YOUR GOAL: All of the records must be restated exactly, with every line complete.

RECORDS FOR THIS EXERCISE:
▶

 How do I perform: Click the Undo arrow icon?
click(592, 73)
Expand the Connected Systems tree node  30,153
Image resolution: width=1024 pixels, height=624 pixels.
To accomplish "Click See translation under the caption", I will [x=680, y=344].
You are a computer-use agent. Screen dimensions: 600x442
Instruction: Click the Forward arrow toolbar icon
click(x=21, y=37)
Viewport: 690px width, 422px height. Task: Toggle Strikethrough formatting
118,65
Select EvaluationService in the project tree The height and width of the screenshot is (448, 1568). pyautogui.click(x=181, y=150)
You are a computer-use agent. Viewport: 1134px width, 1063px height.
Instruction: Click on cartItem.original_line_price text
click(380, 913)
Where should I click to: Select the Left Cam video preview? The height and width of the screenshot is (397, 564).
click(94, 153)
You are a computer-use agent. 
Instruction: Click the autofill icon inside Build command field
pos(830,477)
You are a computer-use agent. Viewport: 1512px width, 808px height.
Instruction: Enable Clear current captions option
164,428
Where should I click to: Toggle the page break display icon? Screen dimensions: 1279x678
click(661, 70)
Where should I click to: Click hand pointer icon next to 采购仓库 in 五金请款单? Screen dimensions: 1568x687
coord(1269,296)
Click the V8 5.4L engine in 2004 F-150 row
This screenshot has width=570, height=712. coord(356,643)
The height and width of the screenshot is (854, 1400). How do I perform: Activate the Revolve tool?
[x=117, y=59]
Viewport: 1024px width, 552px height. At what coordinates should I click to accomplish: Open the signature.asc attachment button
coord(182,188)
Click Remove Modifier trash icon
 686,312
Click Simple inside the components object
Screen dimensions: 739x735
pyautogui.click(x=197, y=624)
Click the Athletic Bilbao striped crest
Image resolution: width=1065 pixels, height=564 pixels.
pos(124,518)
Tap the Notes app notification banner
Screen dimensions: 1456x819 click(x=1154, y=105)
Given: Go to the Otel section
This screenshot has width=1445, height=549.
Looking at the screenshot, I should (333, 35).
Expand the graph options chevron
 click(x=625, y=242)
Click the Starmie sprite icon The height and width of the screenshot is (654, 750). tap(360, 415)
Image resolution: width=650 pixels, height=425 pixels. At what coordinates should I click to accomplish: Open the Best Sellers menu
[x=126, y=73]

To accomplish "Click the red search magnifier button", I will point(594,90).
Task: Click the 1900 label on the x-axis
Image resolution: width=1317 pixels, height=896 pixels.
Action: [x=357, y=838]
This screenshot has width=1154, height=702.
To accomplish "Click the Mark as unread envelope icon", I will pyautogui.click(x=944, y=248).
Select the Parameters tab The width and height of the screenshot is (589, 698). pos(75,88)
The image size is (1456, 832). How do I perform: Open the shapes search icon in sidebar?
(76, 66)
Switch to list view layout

◀

EXPECTED ANSWER:
 How do I perform: Click the Undo arrow icon?
click(592, 73)
Expand the Connected Systems tree node  30,153
Image resolution: width=1024 pixels, height=624 pixels.
To accomplish "Click See translation under the caption", I will [x=680, y=344].
You are a computer-use agent. Screen dimensions: 600x442
Instruction: Click the Forward arrow toolbar icon
click(x=21, y=37)
Viewport: 690px width, 422px height. Task: Toggle Strikethrough formatting
118,65
Select EvaluationService in the project tree The height and width of the screenshot is (448, 1568). pyautogui.click(x=181, y=150)
You are a computer-use agent. Viewport: 1134px width, 1063px height.
Instruction: Click on cartItem.original_line_price text
click(380, 913)
Where should I click to: Select the Left Cam video preview? The height and width of the screenshot is (397, 564).
click(94, 153)
You are a computer-use agent. 
Instruction: Click the autofill icon inside Build command field
pos(830,477)
You are a computer-use agent. Viewport: 1512px width, 808px height.
Instruction: Enable Clear current captions option
164,428
Where should I click to: Toggle the page break display icon? Screen dimensions: 1279x678
click(661, 70)
Where should I click to: Click hand pointer icon next to 采购仓库 in 五金请款单? Screen dimensions: 1568x687
coord(1269,296)
Click the V8 5.4L engine in 2004 F-150 row
This screenshot has width=570, height=712. coord(356,643)
The height and width of the screenshot is (854, 1400). How do I perform: Activate the Revolve tool?
[x=117, y=59]
Viewport: 1024px width, 552px height. At what coordinates should I click to accomplish: Open the signature.asc attachment button
coord(182,188)
Click Remove Modifier trash icon
 686,312
Click Simple inside the components object
Screen dimensions: 739x735
pyautogui.click(x=197, y=624)
Click the Athletic Bilbao striped crest
Image resolution: width=1065 pixels, height=564 pixels.
pos(124,518)
Tap the Notes app notification banner
Screen dimensions: 1456x819 click(x=1154, y=105)
Given: Go to the Otel section
This screenshot has width=1445, height=549.
Looking at the screenshot, I should (333, 35).
Expand the graph options chevron
 click(x=625, y=242)
Click the Starmie sprite icon The height and width of the screenshot is (654, 750). tap(360, 415)
Image resolution: width=650 pixels, height=425 pixels. At what coordinates should I click to accomplish: Open the Best Sellers menu
[x=126, y=73]

To accomplish "Click the red search magnifier button", I will point(594,90).
Task: Click the 1900 label on the x-axis
Image resolution: width=1317 pixels, height=896 pixels.
Action: [x=357, y=838]
This screenshot has width=1154, height=702.
To accomplish "Click the Mark as unread envelope icon", I will pyautogui.click(x=944, y=248).
Select the Parameters tab The width and height of the screenshot is (589, 698). pos(75,88)
The image size is (1456, 832). How do I perform: Open the shapes search icon in sidebar?
(76, 66)
Switch to list view layout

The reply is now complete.